Whether you’re storing pharmaceutical data for analysis, financial data for computation and pricing, or multimedia files such as photos and videos, Amazon Simple Storage Service (S3) is the ideal big data cloud storage solution to store original content durably. Designed for eleven 9's of durability, with no single point of failure, Amazon S3 is your fundamental big data object store.
Amazon Elastic Block Store (EBS) provides hard drives for as persistent storage for virtual machines.
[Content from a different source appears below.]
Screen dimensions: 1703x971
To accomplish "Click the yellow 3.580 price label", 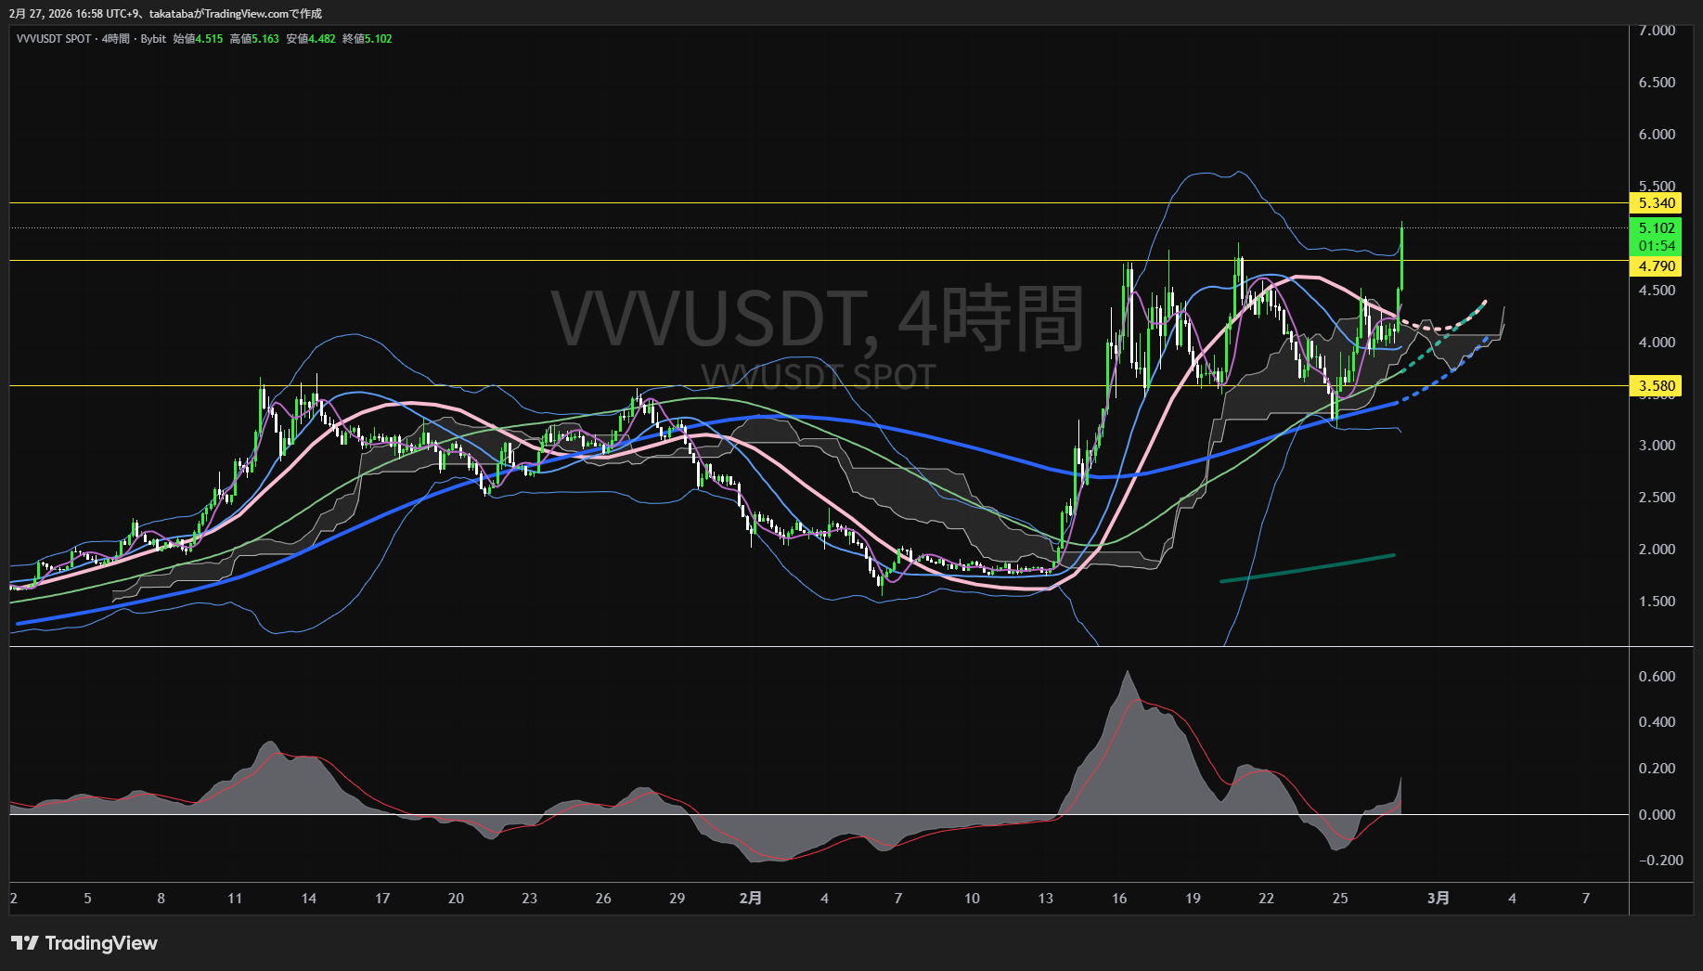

Amazon EBS volumes offer the consistent and low-latency performance needed to run big data workloads such as your own relational or NoSQL databases, enterprise applications, and high performance distributed network file systems.
NoSQL data stores benefit greatly from the speed of solid state drives (SSDs). Amazon DynamoDB uses them by default, but if you are using alternatives from the AWS Marketplace, such as Cassandra or MongoDB, you can accelerate your access with on-demand access to terabytes of solid state storage, with the High I/O instance class.
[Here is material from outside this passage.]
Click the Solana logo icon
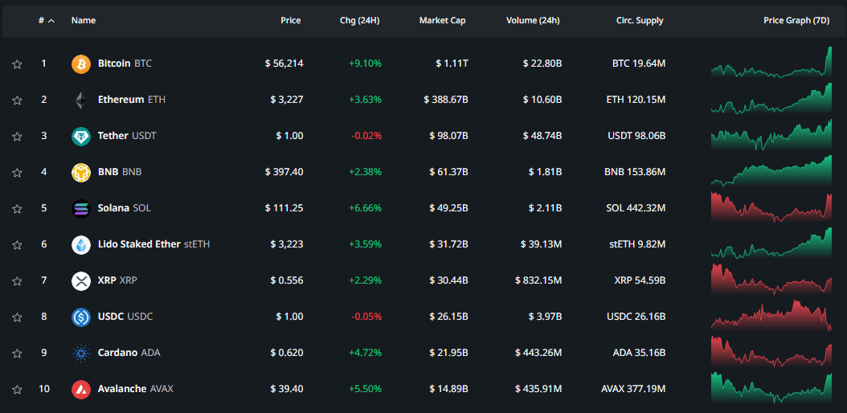The image size is (847, 413). pyautogui.click(x=81, y=208)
When you need a NoSQL database without the operational burden to run it, look no further than Amazon DynamoDB. It is a fast, fully-managed NoSQL database service that makes it simple and cost-effective to store and retrieve any amount of data, and serve any level of request traffic.
Amazon DynamoDB has provisioned guaranteed throughput and single-digit millisecond latency make it a great fit for gaming, ad tech, mobile and many other big data applications.
Big data innovation goes beyond NoSQL, it is more about bringing the appropriate technology to use on your data depending on your business needs. Relational databases deliver fast, predictable, and consistent performance; and it is optimized for transactional workloads such as point of sales or financial history. Relational databases play a complementary role to NoSQL databases in many comprehensive big data architectures.
Amazon RDS allows you to easily to set up, operate, and scale a relational database in the cloud. It provides cost-efficient and resizable capacity while managing time-consuming database administration tasks, freeing you up to focus on your applications and business.
Amazon Redshift provides a fast, fully-managed, petabyte-scale data warehouse for less than $1000 per terabyte per year. Amazon Redshift delivers fast query and I/O performance for virtually any size dataset by using columnar storage technology and parallelizing and distributing queries across multiple nodes. In just a few minutes, you can easily provision a fully managed data warehouse with automated backups and built-in encryption. Plug in easily with your existing business intelligence tools.
Amazon Elastic MapReduce (EMR) provides the powerful Apache Hadoop framework on Amazon EC2 as a easy-to-use managed service. With Amazon EMR, you can focus on your map/reduce queries and take advantage of the broad ecosystem of Hadoop tools, while deploying to a high-scale, secure infrastructure platform. Run big data analytics jobs in the cloud with ease; let Amazon EMR do the work of managing your Hadoop clusters.
How fast could your project go with another 1000 virtual machines? How about 10,000? The Amazon Spot Market, integrated into Amazon Elastic MapReduce, lets you choose your own price for the computing resources you need to do analytics with cloud computing. That means you can choose your own balance of cost and performance, overclocking your analytics when you need to, or reducing costs significantly.
Amazon Glacier allows you to offload the administrative burdens of operating and scaling archival storage to AWS, and makes retaining data for long periods, whether measured in years or decades, especially simple. Amazon Glacier is an extremely low-cost cold storage service starting at $0.01 per GB per month. There are no upfront capital commitments, and all ongoing operational expenses are included in the price.